Spill cuts slowed, we even saw spill cycled over the last couple of days, further supporting tightish water.

And turbine discharge cycled harder than previous days as BPA flexed its flexible might in meeting loads.

This is interesting, both the Clark Fork and Pend Oreille saw rallies. Call it regulated as BPA needed bullets to serve demand.

Mica rallied a bit but check out the draft on the Peace – from 10k to 40k – probably serving some Vancouver AC load. The Cheakamus is rallying, not sure why.

Finally, let us conclude with a report provided by our friends at the NWRFC. In this report, we compare the STP’s forecast with the 10-day. Generally, the 10-day is tighter than Monday’s STP, a sign of ever-tightening water. But more interesting is the total drop from June 21 to June 29 – nearly 5000 aMW of water equivalents. Talk about tightening!
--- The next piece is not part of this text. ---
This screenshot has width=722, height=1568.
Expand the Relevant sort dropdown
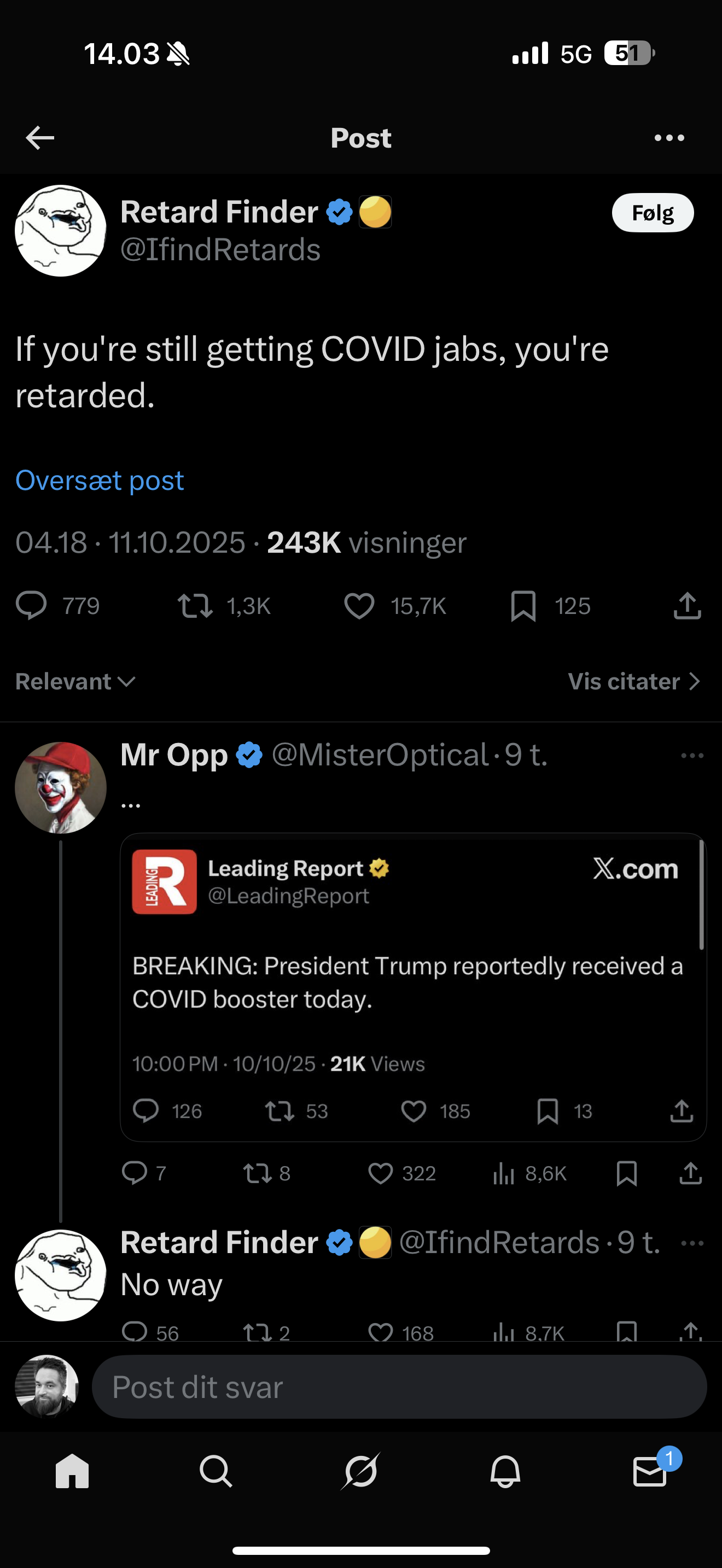[75, 682]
Some of this is to get the refill back on track; the rest is just tight water.

Transmission

No material changes in BPA’s TTC from last Monday.
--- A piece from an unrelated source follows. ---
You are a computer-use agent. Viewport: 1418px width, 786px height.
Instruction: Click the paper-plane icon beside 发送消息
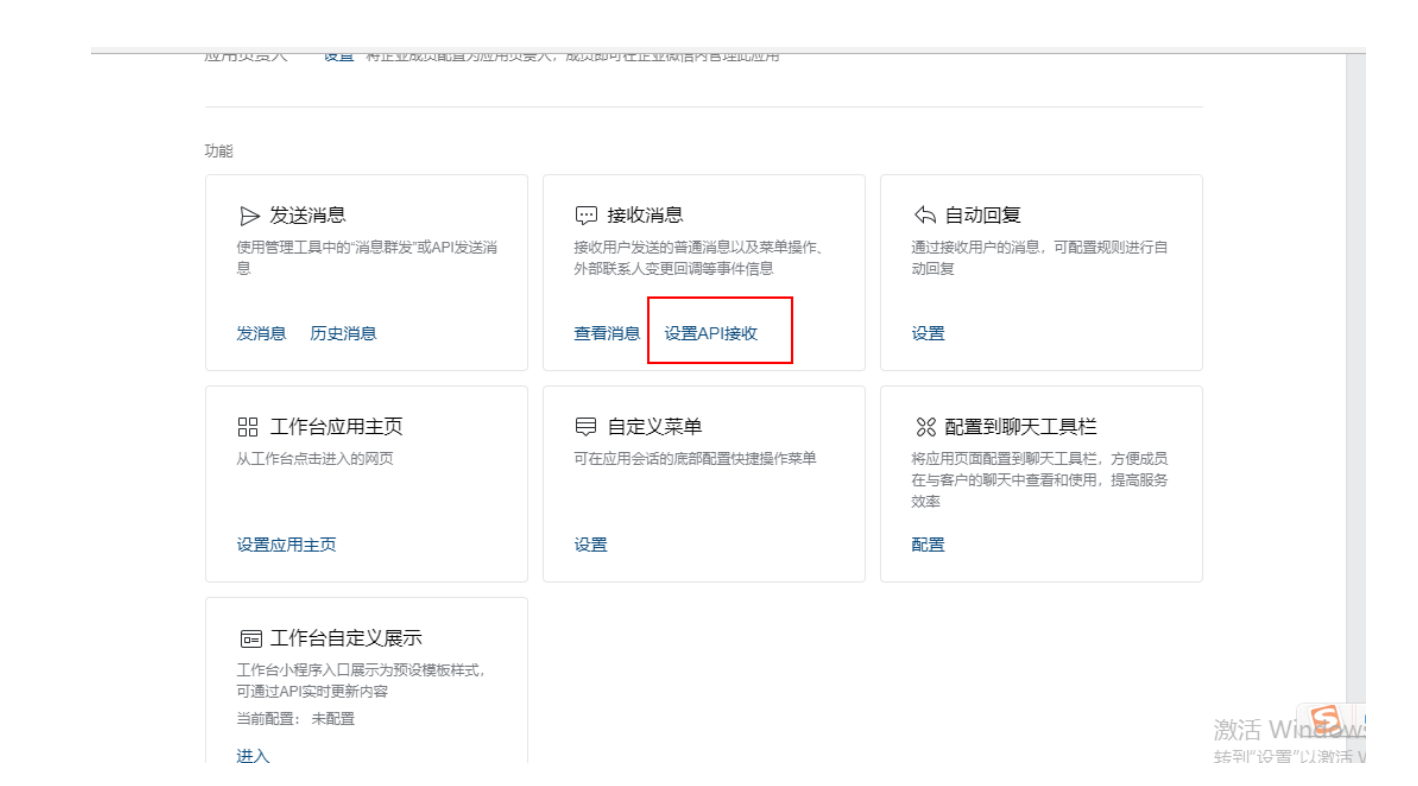coord(249,216)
The Northwest received about 500 aMW of energy from Canada over the last couple of days, the DC was more full than not, and the rest of the lines behaved as expected.

Bonus Report

Perhaps we don’t understand the rules of the ISO, but this virtuals report struck us as odd:

For seven straight days, HE20-22, at both SP and Palo, cleared higher in the DA than HA. Further, the average DA-HA spread was over $20 across all three hours. Six out of seven days cleared the same at NP.  HA averaged a higher clear at all four points for HE09-12.

Conclusions

At best, the weather outlook is normal, Water is growing ever tighter in the Northwest and is already tight in the ISO. We all wait patiently for the first test of 2018, but there are no signs of that test as of this writing. For now, buy HE20-22 DA and sell the same HA.